The erosion is equal to the annual rate of inflation because economic items are valued in terms of money which is the legal monetary unit of account and inflation erodes the real value of only money and other monetary items. Inflation has no effect on the real value of non–monetary items. Shareholders´ equity is a constant real value non–monetary item. This unnecessary erosion in constant item real value amounts to hundreds of billions of US Dollars per annum in the world´s constant item economy.

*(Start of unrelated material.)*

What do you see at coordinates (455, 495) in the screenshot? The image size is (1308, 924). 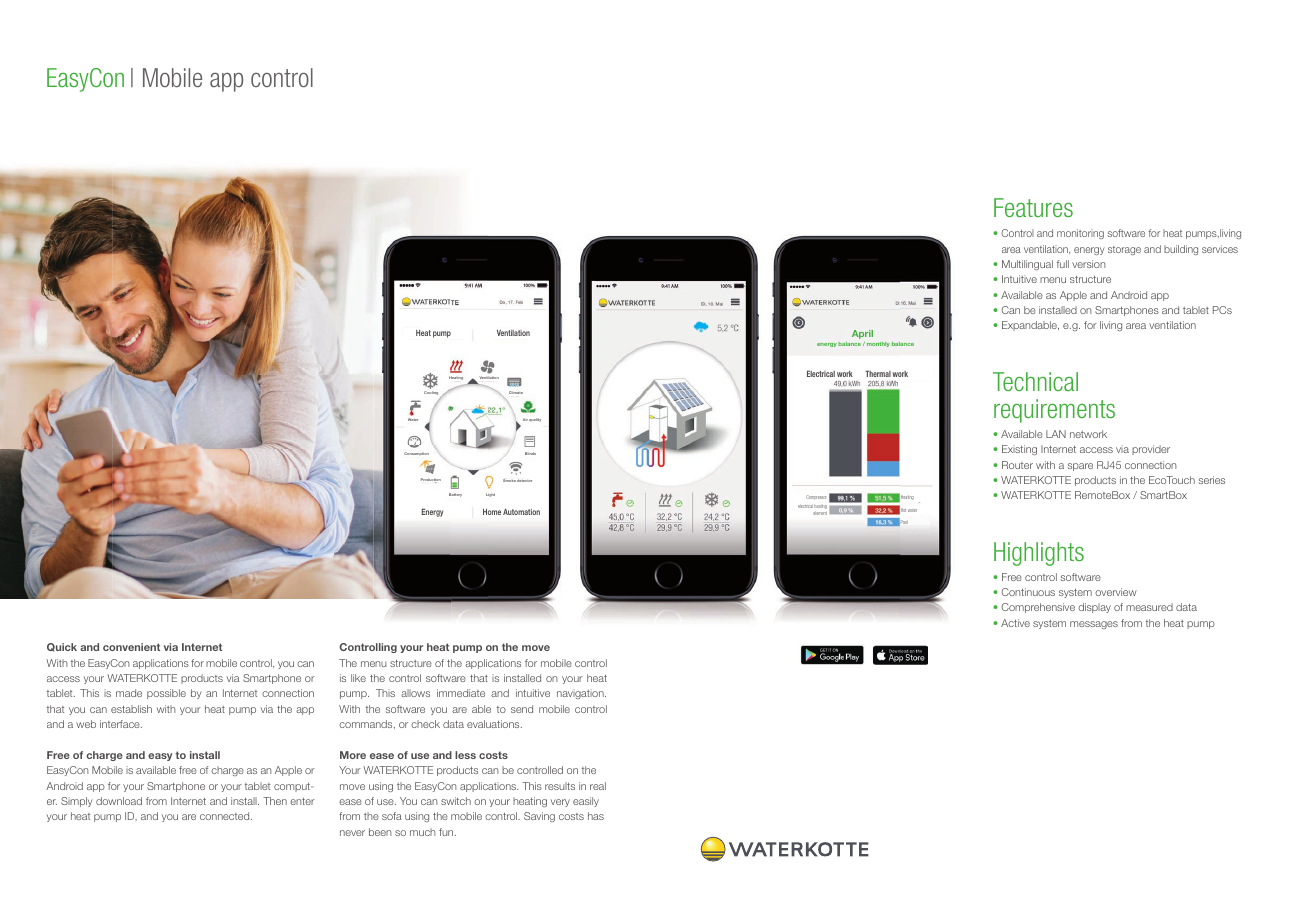 I see `Battery` at bounding box center [455, 495].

Financial capital maintenance in units of constant purchasing power (CIPPA) would stop that forever and would instead maintain hundreds of billions of US Dollars per annum in the world´s shareholders´ equity investment base for an unlimited period of time.

As the Deutsche Bundesbank stated:



The benefits of price stability, on the other hand, can scarcely be overestimated, especially as these are, in principle, unlimited in duration and accrue year after year.



Deutsche Bundesbank, 1996 Annual Report, P 83.